Posted in Art for beginners, Art samples, Beginner's art, Crafts, Learning art, Papercrafts, Rubber stamping, Techniques (art) tagged , , at 10:04 pm by amateur-in-art

I had wondered about and then read about using bleach as a type of “ink” for rubber stamps, and finally thought I’d give it a try. Here’s how my first attempt turned out. One large stamp, and then a smaller border-type stamp. Obviously – and perhaps I should make this a formal disclaimer – there was no attempt at “perfection” here, but I figure everything I do at this stage in the game is experimentation and learning. So I try to give myself a lot of leeway to make mistakes.

I was surprised when I got a yellow result from this. I was expecting either a lighter shade of olive or maybe even nearly white. I did read somewhere that “newer” bleach was better – mine is several years old, so perhaps that had something to do with the results. But then again, maybe the bleach just brings out the “base” color of the paper, whatever that might be – in this case, maybe, yellow.

To do this, all I did was to take a paper towel, folded fairly thick to sort of make a stamp pad, put it in an aluminum foil tray, like you get at the grocery, douse it with some bleach to get the towel good and moist, but not too soppy, and then used that for my ink pad. After inking the stamp, I placed it firmly on the paper and held it in place for between 20 and 30 seconds. I think the longer I held it on there, the heavier the impression, though it may just be that I got more ink on the stamp to begin with. You’ll see several places where there is a noticable ridge or lack of impression – my guess is that I just didn’t get the stamp good and inked at that point; maybe there was a dry spot on my makeshift ink pad.

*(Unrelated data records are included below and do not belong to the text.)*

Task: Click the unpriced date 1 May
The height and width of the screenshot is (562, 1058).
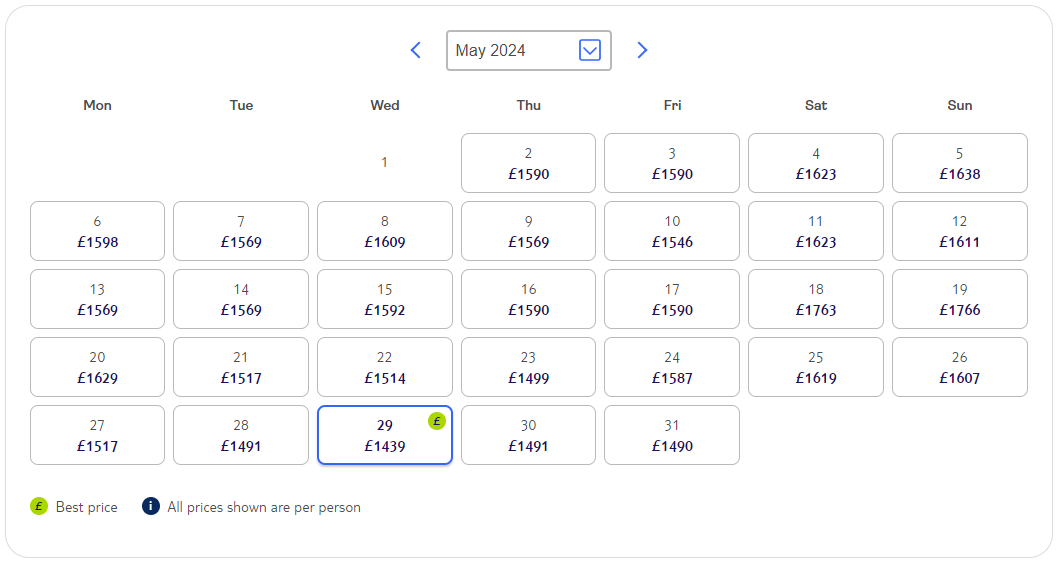Action: click(384, 163)
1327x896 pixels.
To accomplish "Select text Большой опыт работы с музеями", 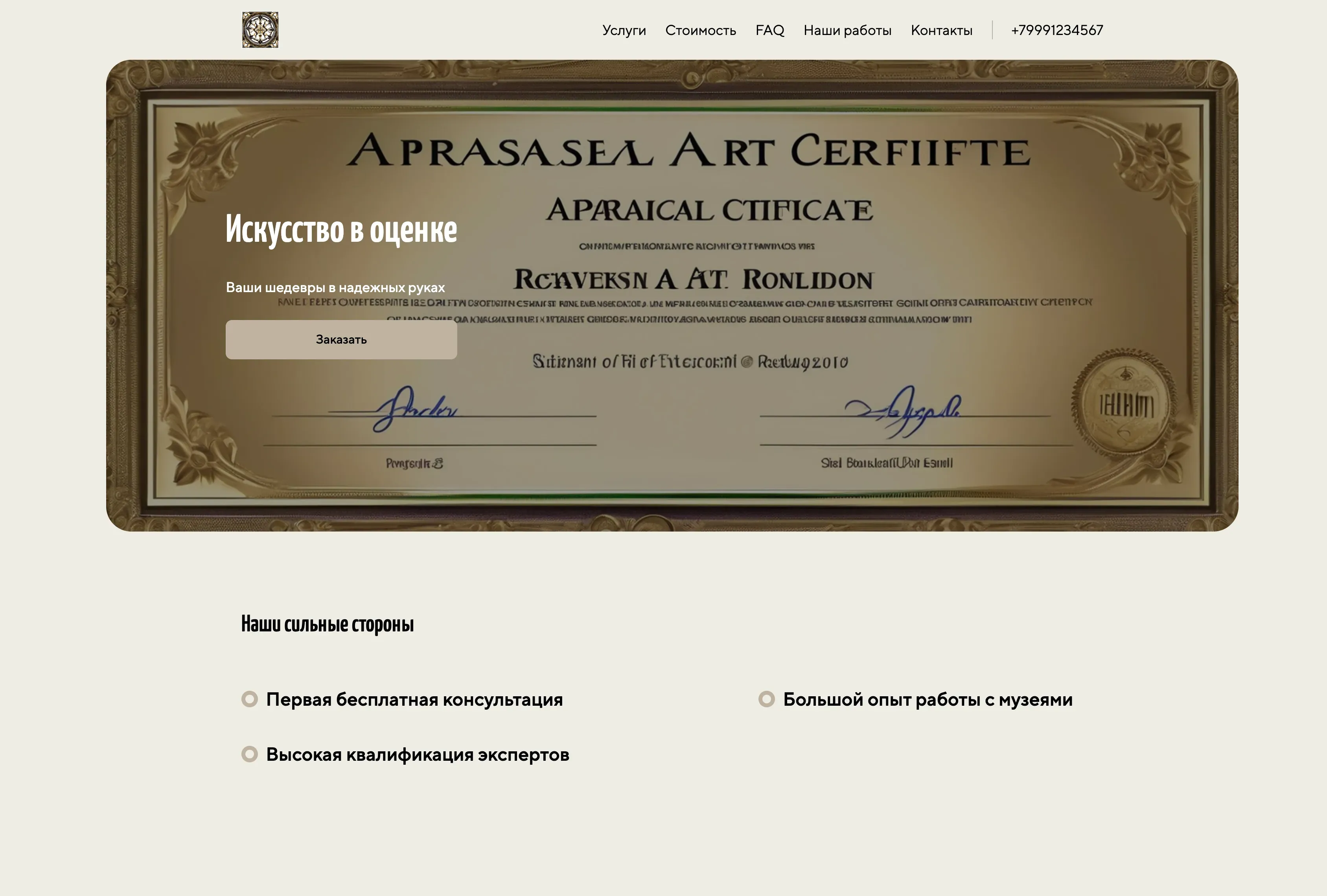I will tap(927, 699).
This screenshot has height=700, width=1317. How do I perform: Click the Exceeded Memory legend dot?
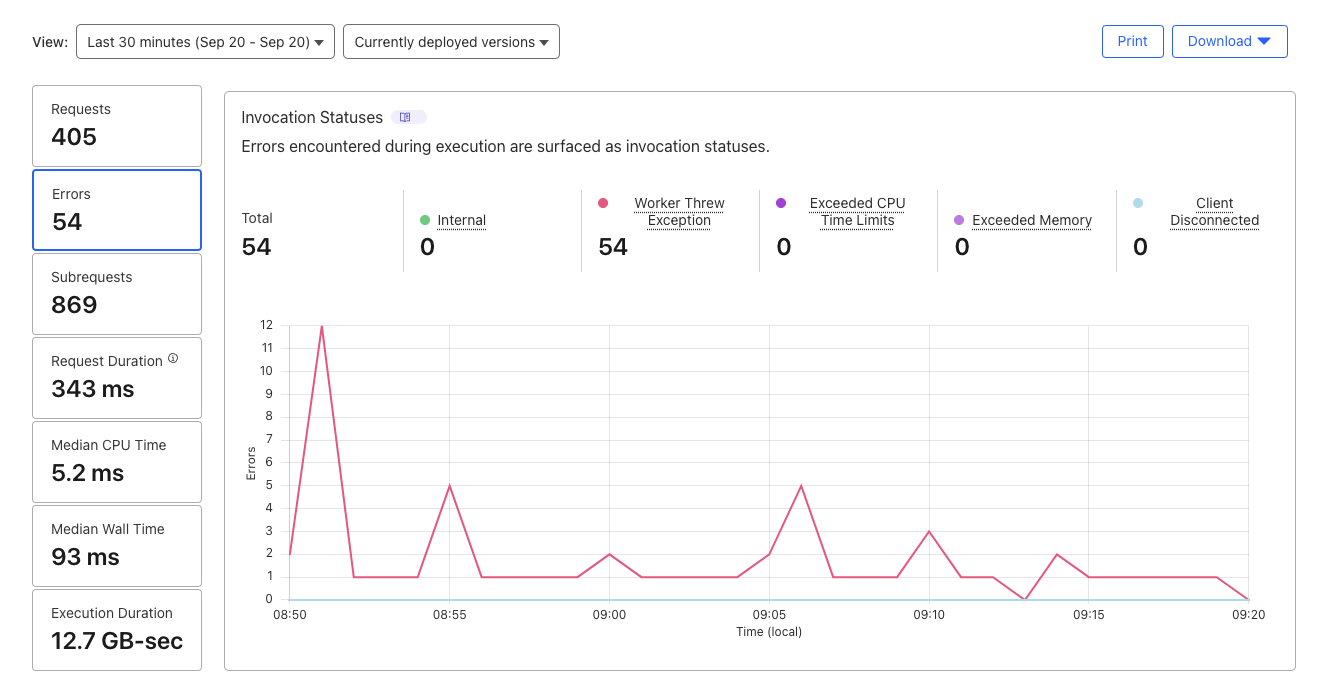959,220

As you’re doing this, it also takes about an additional 30 to 60 seconds, after you lift up the stamp from the paper, for the air to hit the bleach and start really giving you an impression. It is light at first, but gets bolder as it is exposed to air.

I like the results I’ve got, here. Kind of reminds me a bit of an old-fashioned Victorian wallpaper. I’ll definitely use this technique again. I like the look, and I also like the surprise of not really knowing quite what I’ll get (like the yellow).